5 Factors that Will Make Your Muscles Grow

By: Joe Brammer, Best Selling Author, CPT, Certified Sports Nutritionist,

To get the most out of your weight training program wether you work with a personal trainer, train alone at Gym Des Moines or in Venice beach at the Original Mecca Golds Gym. You must understand the end goal. Doing more sets, reps and moving the weight for a longer time or heavier weight are simply the tactics these are not the end goal.

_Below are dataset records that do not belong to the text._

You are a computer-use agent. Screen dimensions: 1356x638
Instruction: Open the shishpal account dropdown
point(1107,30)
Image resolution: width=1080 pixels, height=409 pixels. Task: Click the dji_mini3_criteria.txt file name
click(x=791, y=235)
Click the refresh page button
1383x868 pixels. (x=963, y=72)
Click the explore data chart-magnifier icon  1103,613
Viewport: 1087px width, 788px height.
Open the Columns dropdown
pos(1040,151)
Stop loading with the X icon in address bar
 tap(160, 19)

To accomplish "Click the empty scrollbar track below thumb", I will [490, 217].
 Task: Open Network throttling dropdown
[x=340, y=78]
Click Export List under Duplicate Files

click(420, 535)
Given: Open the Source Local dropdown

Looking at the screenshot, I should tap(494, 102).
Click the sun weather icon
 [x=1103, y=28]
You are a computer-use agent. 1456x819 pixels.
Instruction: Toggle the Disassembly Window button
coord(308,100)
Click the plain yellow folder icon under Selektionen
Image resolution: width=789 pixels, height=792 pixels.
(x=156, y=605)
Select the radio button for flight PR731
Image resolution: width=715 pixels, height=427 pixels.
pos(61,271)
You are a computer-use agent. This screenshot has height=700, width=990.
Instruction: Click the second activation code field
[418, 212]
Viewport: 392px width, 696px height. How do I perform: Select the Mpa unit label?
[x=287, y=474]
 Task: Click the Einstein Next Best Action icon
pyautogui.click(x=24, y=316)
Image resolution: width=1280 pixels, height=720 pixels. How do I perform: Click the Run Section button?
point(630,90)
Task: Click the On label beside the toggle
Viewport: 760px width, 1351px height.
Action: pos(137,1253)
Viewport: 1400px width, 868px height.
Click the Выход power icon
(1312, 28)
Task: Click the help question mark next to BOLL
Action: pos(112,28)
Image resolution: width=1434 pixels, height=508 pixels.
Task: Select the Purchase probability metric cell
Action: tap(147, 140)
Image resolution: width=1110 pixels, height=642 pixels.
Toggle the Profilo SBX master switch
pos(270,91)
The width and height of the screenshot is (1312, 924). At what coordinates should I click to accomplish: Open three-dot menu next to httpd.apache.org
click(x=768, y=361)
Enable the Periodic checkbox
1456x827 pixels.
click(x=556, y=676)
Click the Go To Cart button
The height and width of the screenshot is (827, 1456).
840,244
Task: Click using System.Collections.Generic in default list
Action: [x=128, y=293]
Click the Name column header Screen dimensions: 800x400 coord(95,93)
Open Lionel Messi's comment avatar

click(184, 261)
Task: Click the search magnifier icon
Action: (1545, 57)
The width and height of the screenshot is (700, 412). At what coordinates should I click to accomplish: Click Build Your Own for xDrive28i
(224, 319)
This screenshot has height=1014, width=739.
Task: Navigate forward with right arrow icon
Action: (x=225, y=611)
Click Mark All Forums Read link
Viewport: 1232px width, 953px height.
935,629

Being focused on out doing the guy next to you or lifting a heavier weight should not make you lose sight of the reason you are doing it: muscular development.


So to maximize your muscle growth first you must know what directly will stimulate the response you want. There are really 5 major factors that make your muscles grow. Here they are in order of most to least importance. Put these into play next time you visit your Des Moines Gym and hit the weights and soon you will see new growth in your muscles.

  1. Stretching Tension– The negative phase of a lift (for example the decent of the bar on a bench press after you have lifted the weight off your chest) is the most important factor. Your muscles resist the pull of gravity on the weights, this confrontation of forces causes a lot of cellular damage to the fibers of your muscles and forces them to repair and grow bigger. To use this information to your advantage one good strategy is lowering the weight or yourself on body weight exercise for 3-5 seconds.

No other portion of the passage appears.